Life Is Not Fair
The value of fairness has a lot to answer for.
More than a value, in fact.
The psychologist Jonathan Haidt identifies fairness as one of the six moral foundations that all humans have, across cultures, political differences and more. How that fairness shows up and how important it is for each of us can differ, but its presence can spike things in us.
Of course it can. According to Haidt's work, it seems to be one of the six most important areas of morality for each and every human. And partly, it is genetically coded. Like many aspects of our psychology, the moral foundations might be described not as hardwired, but as pre-wired. There is some initial genetic predisposition, then affected and moulded by the many years of our life experience.
And at the foundation of that pre-wiring, is - among other things - fairness.
Few things pull me out of my normal centred self like perceived injustice against me.
My sister once observed that few things frightened her more than being incorrectly found guilty of a crime.

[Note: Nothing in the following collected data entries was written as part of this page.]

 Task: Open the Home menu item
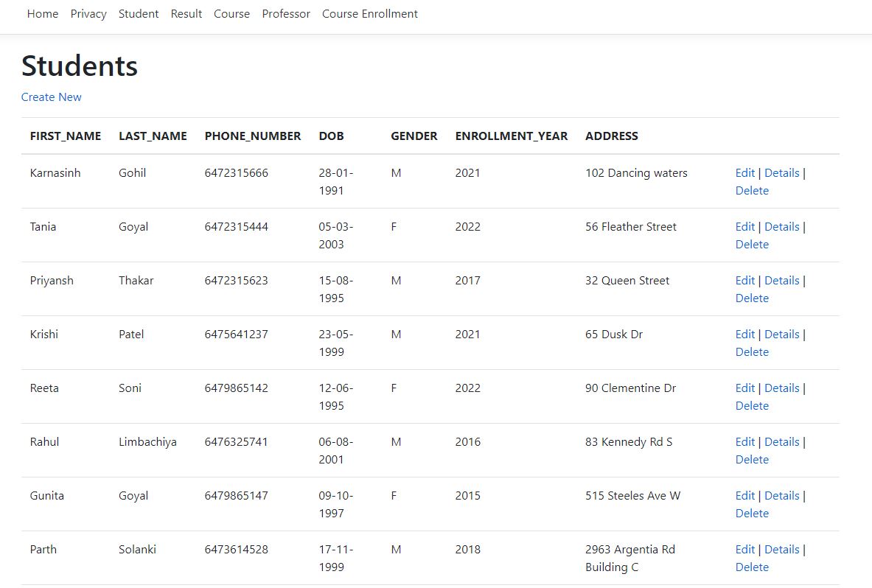tap(42, 13)
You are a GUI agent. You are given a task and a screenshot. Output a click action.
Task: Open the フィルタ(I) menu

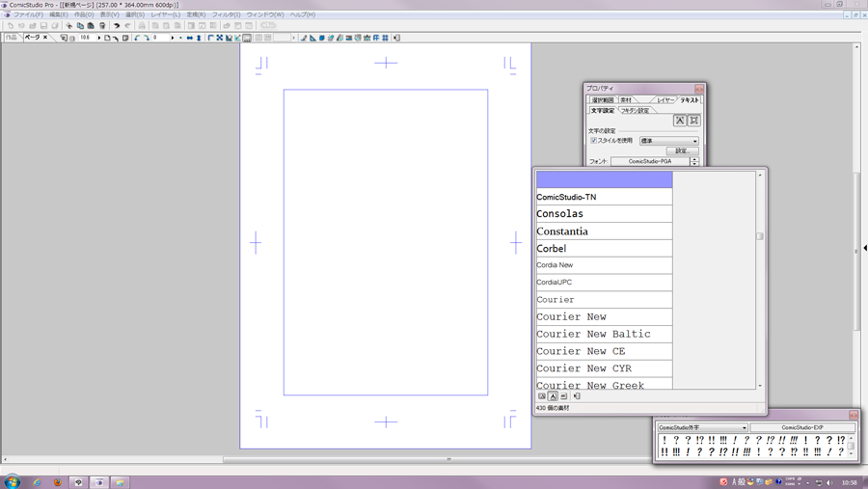[x=226, y=14]
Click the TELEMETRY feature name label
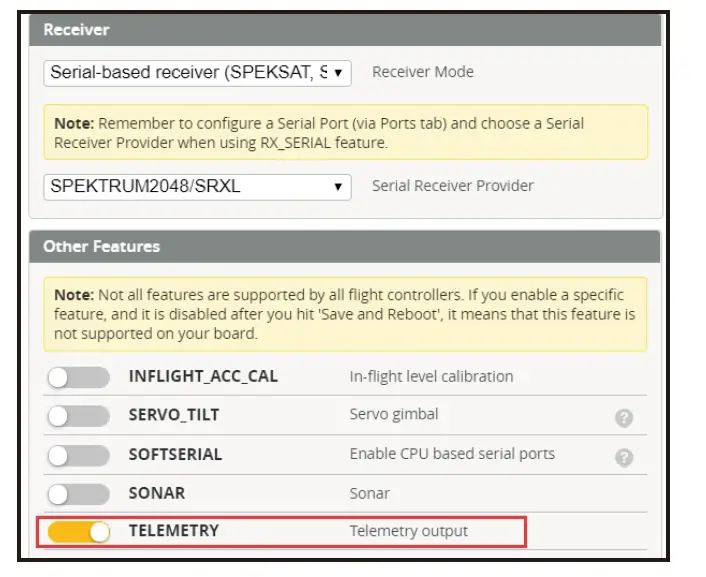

The fury of the Twitter activist, railing against what they see as injustice with ever increasing fury and vitriol, is a sight to behold.
The quest for equality - itself a form of fairness - is among the biggest political conversations of the last century and more.
And yet, as my dad would often say, with his mother's voice in his ears, life is not fair.
She knew that better than most. The romantic and snappy story of meeting her husband (my grandfather) at a dance in East Yorkshire melded into the tragedy and trauma of his life-threatening accident, paralysis and eventual death, leaving her and two young sons behind.
Life is not fair.
And yet it should be.
That's what our moral foundations teach us. Evolved to be pre-wired that way, presumably, to give humans the competitive advantage of cooperation.
It took me a long time to see that fairness comes in different flavours. Equality is one (and even that can have many applications and interpretations). Proportionality is another: do we get what our contribution deserves?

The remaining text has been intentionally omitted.